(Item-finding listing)
☆ ☆ ☆ ☆
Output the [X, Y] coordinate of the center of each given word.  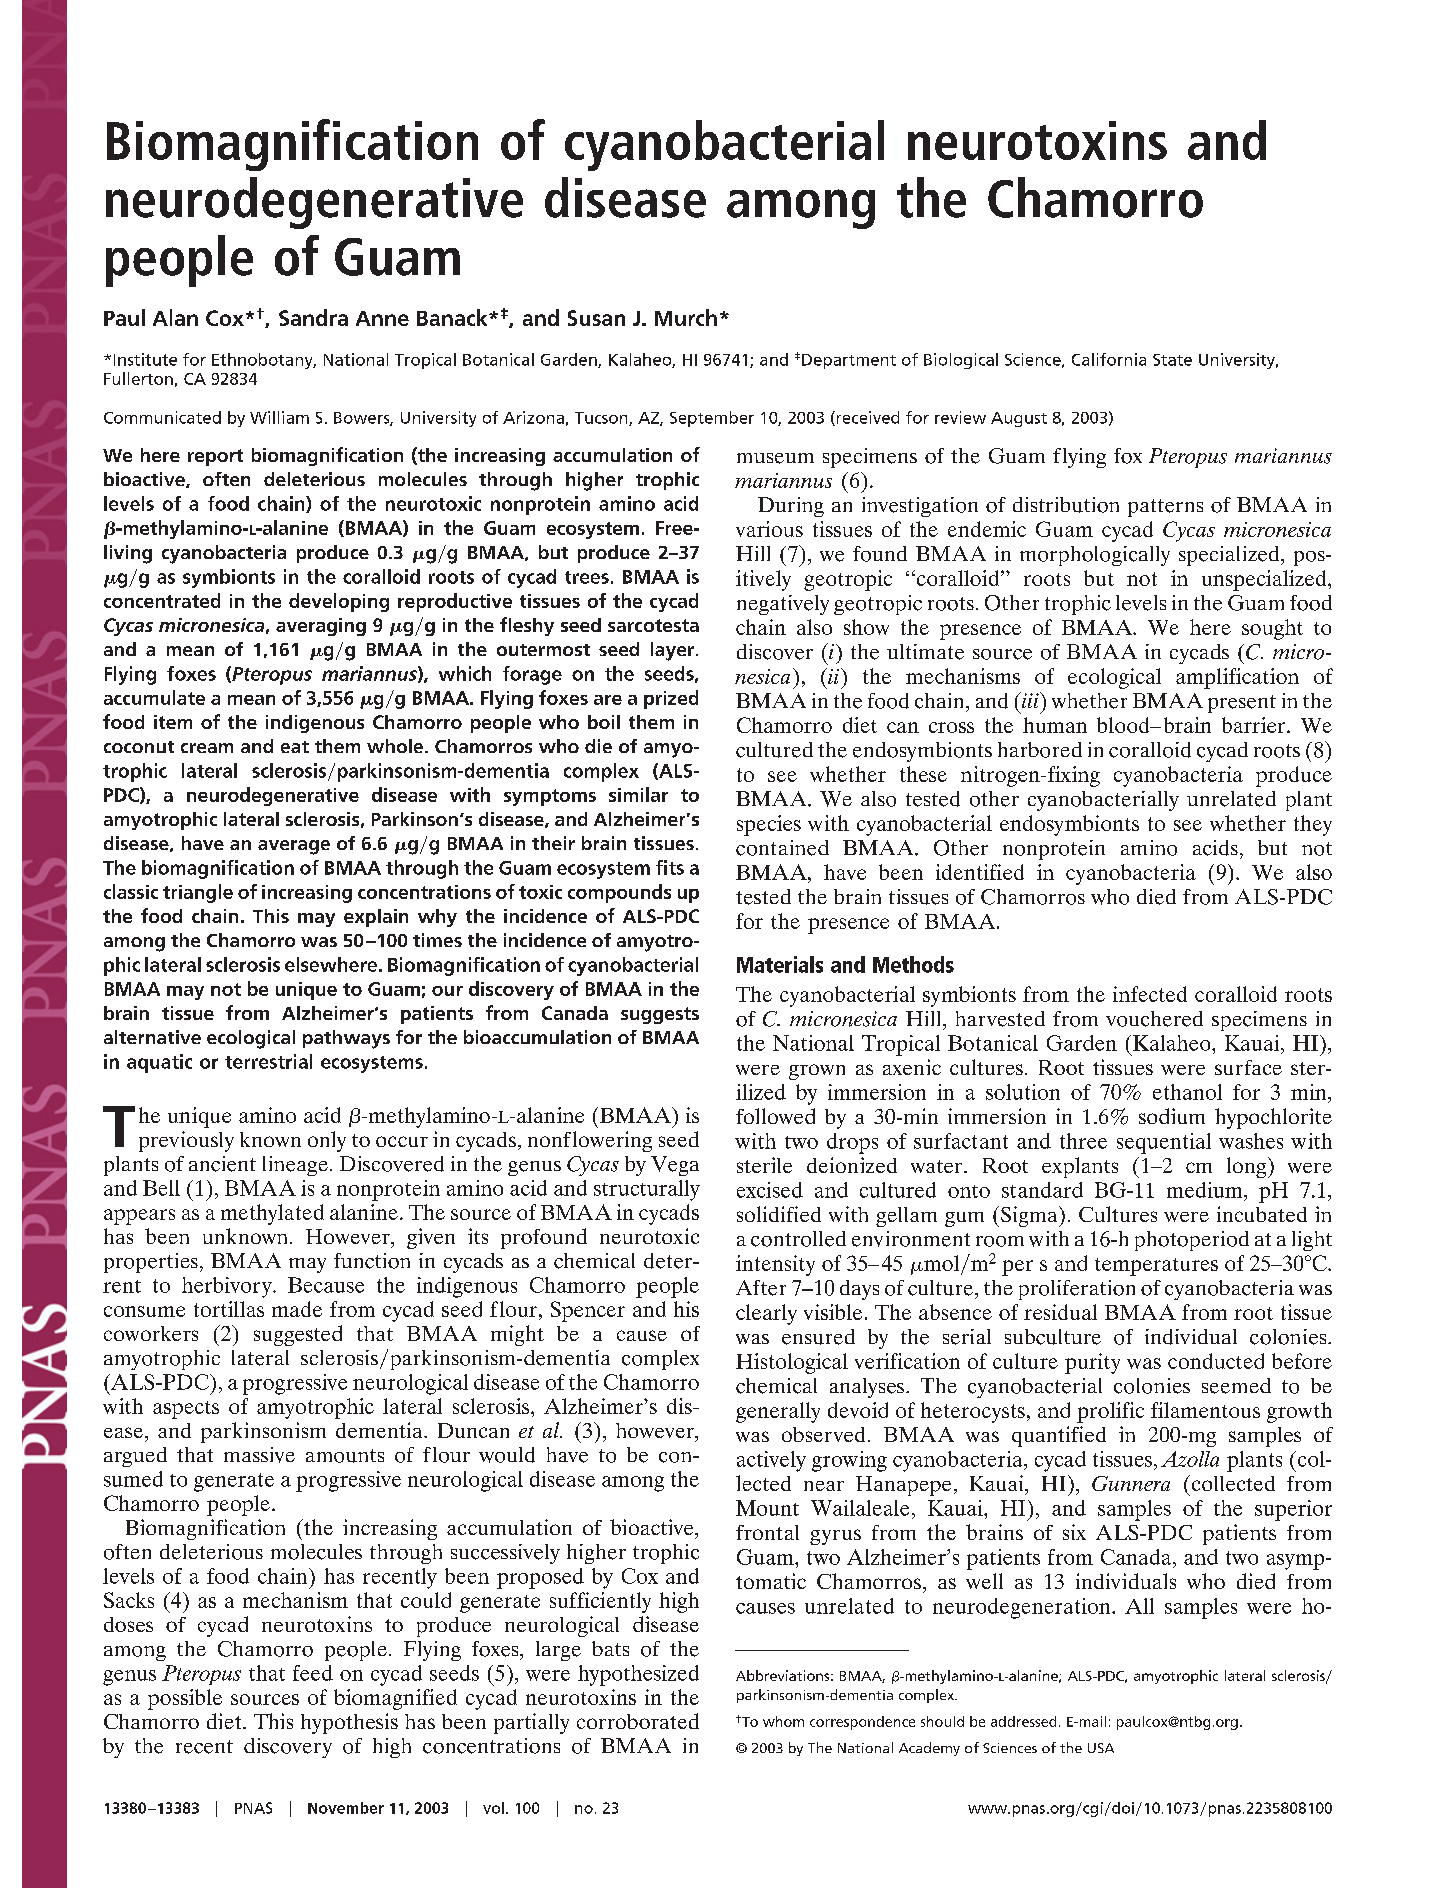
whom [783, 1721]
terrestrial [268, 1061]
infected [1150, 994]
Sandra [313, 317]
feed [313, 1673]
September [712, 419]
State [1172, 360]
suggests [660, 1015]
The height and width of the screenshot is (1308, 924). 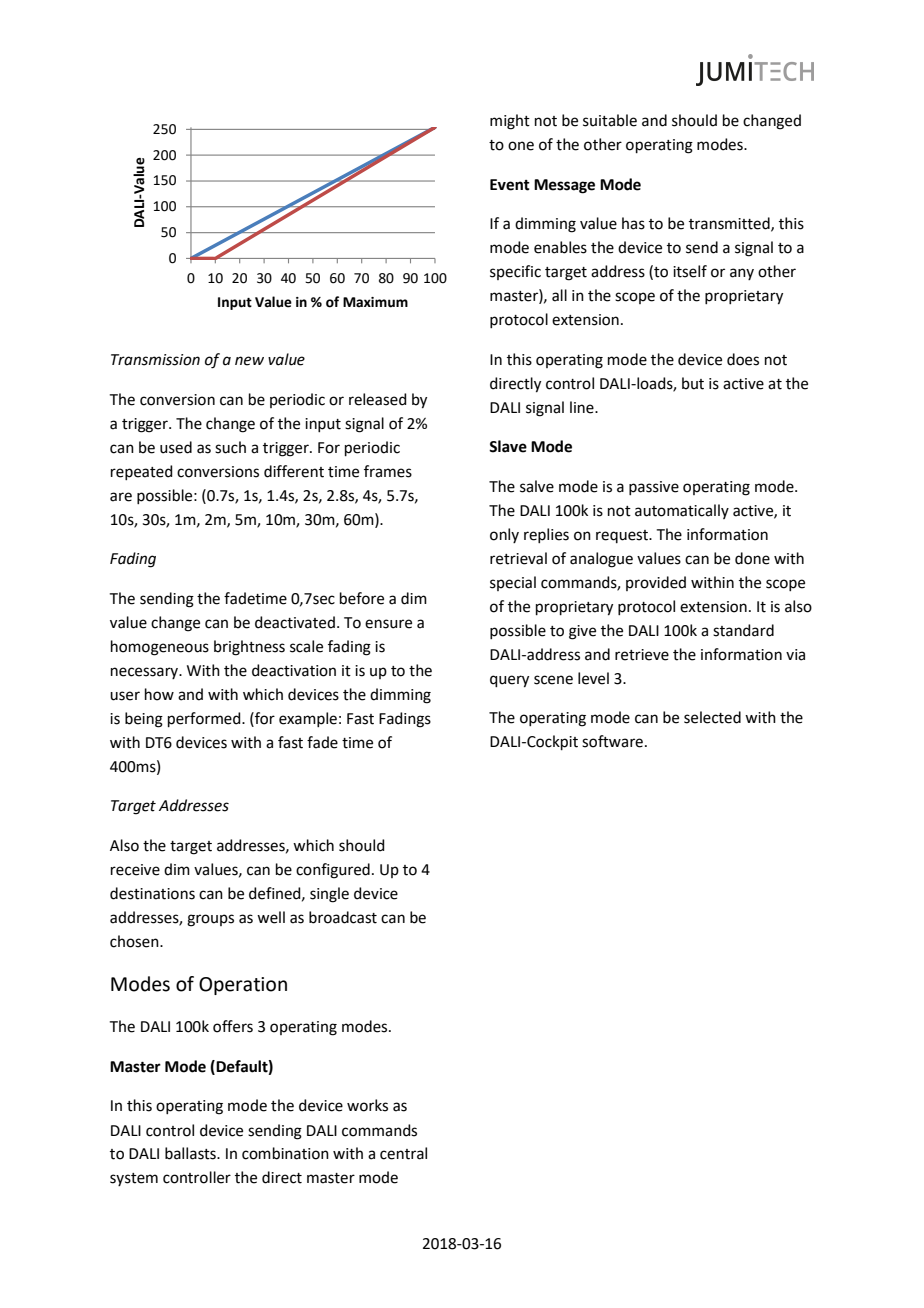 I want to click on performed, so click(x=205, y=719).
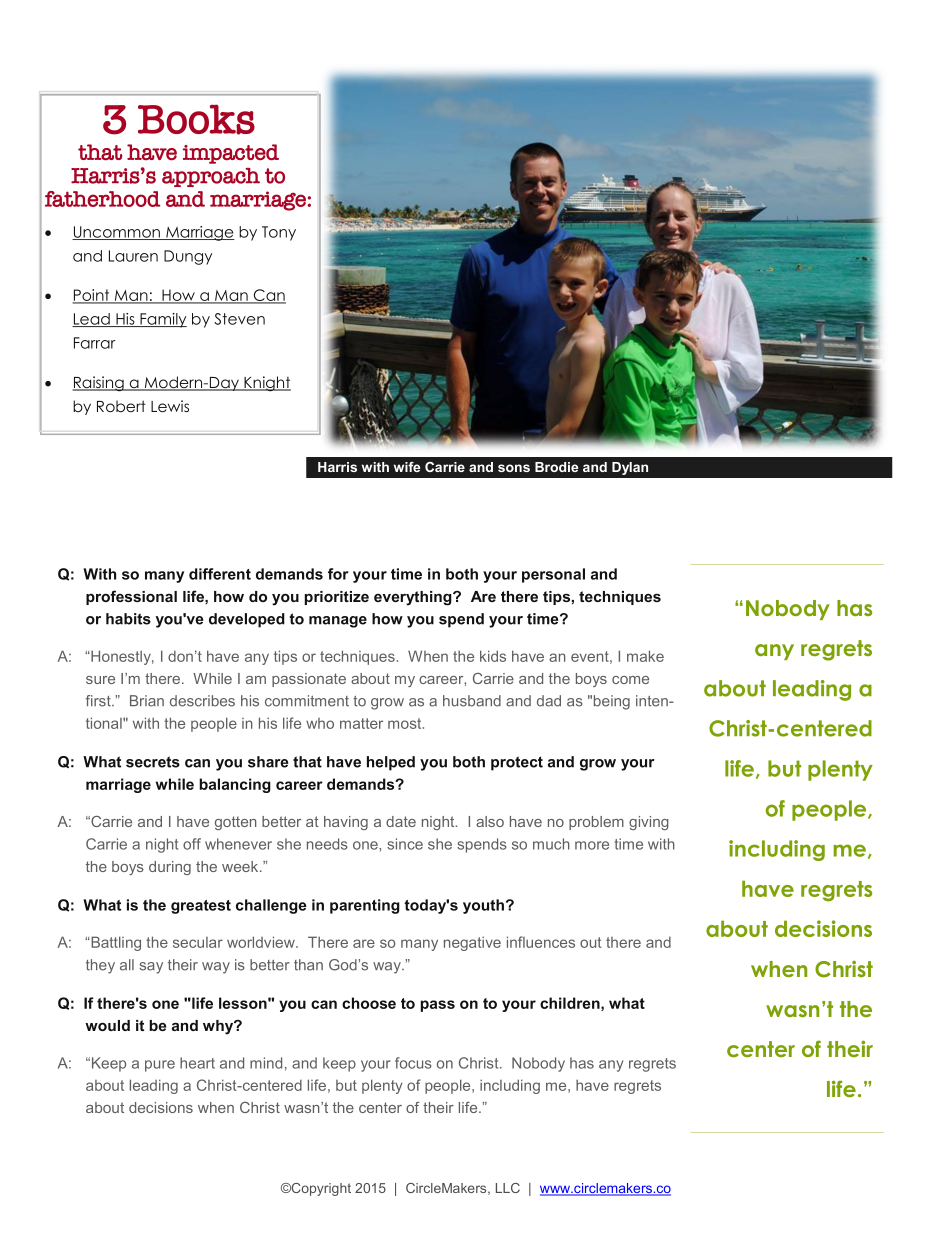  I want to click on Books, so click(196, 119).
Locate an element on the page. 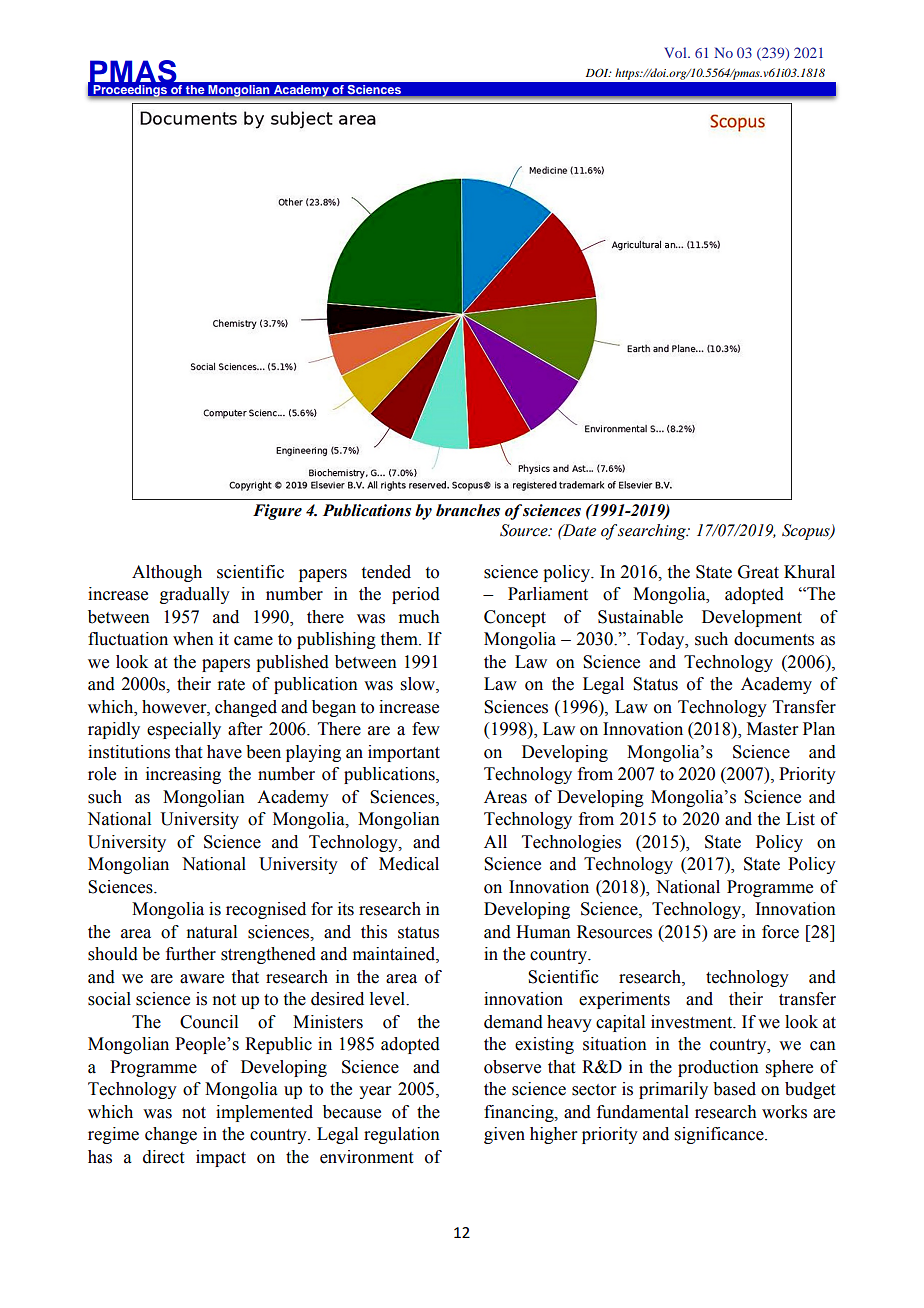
☆ ☆ ☆ ☆
Transcribe the lines of the listing above verbatim, starting at the line containing "infected [1150, 994]" and ending at the line containing "suggests [660, 1015]".

_Full answer_
infected [1150, 994]
Sandra [313, 317]
feed [313, 1673]
September [712, 419]
State [1172, 360]
suggests [660, 1015]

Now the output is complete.